EXERCISE BRIEF> Each line from the one holding "Instruction: Click the" through the end of the records should be returned exactly, while pictures are skipped.

[Items listed in a dataset]

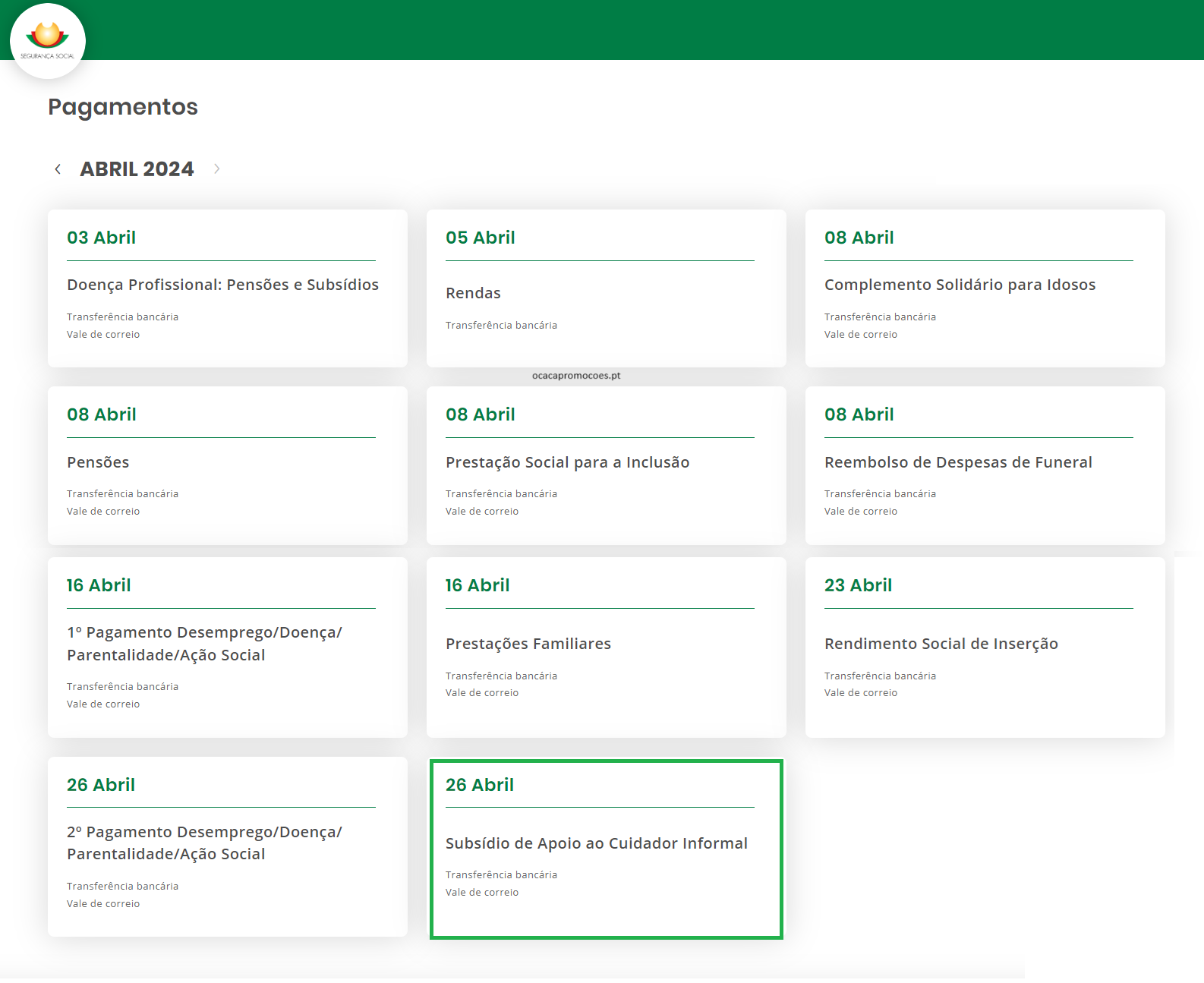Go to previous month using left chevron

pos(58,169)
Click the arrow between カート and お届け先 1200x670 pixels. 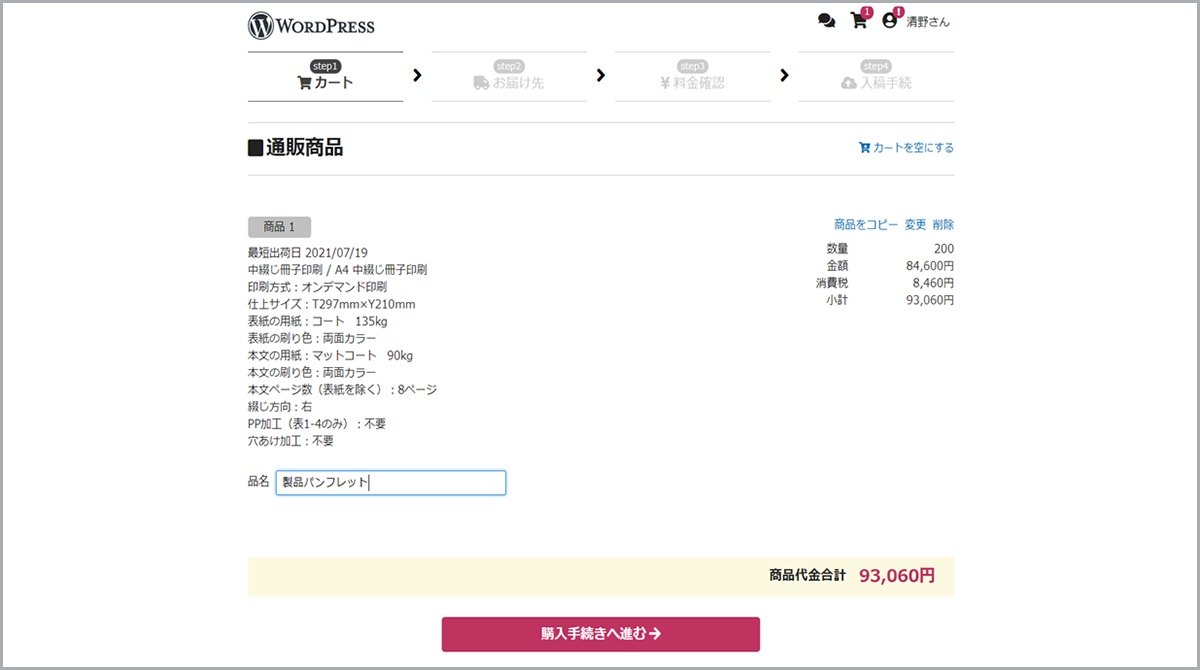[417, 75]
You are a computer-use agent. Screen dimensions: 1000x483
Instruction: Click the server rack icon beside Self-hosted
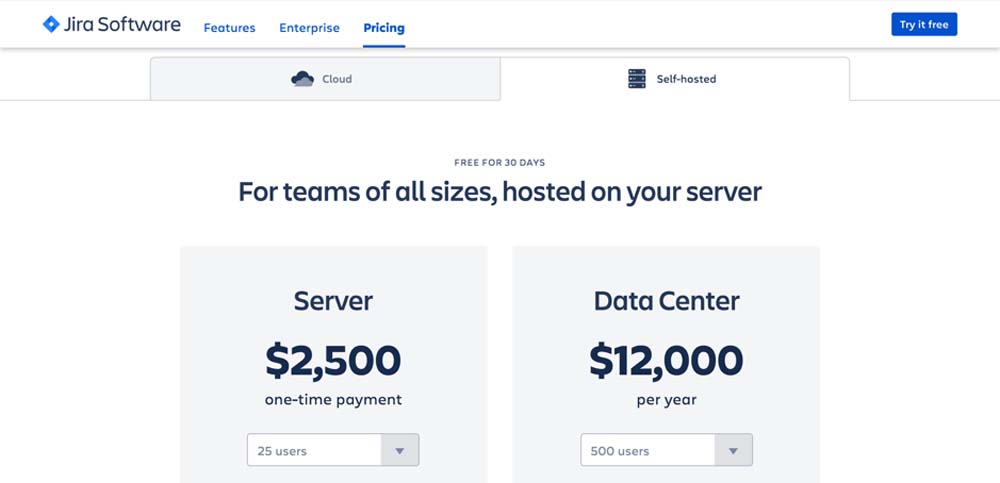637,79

EXERCISE RESULT>
Instruction: Click the server rack icon beside Self-hosted
637,79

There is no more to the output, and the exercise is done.